Monday, November 30, 2009

Foreign Object

I was digging around in one of our drawers yesterday, (where we keep the miscellaneous items like band aids and batteries) and underneath a messy pile of museum brochures and old ticket stubs and past trip itineraries (they build up in number after nine countries), guess what I found?

My cell phone!

I forgot those things existed, friends.

And it looked so strange sitting there in my hand; I had to pause for a second.

I haven’t touched a cell phone in over three months. I haven’t thought about it, and I have to tell you, I haven’t missed it one bit.

I’ve missed the people it connects me with tremendously, but I haven’t missed the tones and the rings and the beeps and the buzzes.

The thing about it is, I completely appreciate the wonderful things a cell phone allows for back at home…I can text Marissa random You’ve Got Mail quotes on a whim or call my mom on the verge of tears when I drop my psychology notebook in the toilet the day before the midterm (Mother dearest, aren’t you glad you gave birth to someone as coordinated and rational as I).
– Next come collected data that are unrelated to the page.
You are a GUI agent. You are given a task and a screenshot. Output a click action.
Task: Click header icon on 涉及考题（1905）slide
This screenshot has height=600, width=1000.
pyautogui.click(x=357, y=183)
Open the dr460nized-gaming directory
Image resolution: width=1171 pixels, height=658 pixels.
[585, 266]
But I also can’t help feeling refreshed by the fact that I’ve lived a life this past semester that doesn’t necessitate cell phone usage—I look at my little black phone and it doesn’t carry the same weight as it used to, it doesn’t have the same power as before. And I think there is some small freedom in that.

I told Allie before we went to sleep last night about the foreign object I discovered in our drawer that afternoon.

And we decided that those are the strange, little things that will make our adjustment back to real life weird and almost difficult at times.

Things like cell phones and television commercials, driving (no silly rickshaw drivers?) and fixed prices (I half expect the checker at Target to tell me my total and to respond without thinking “Fair price now. I’ll give you ten dollars—final offer”).

The beautiful thing about it though is that I don’t just come home to those things, but to people who love me, people I ache for even now, people who will lavish me with grace as I find myself, once again, in transition.

Love. Anna

1 comment:

  1. it might be a transition - but I cannot wait to be able to text you dear sister!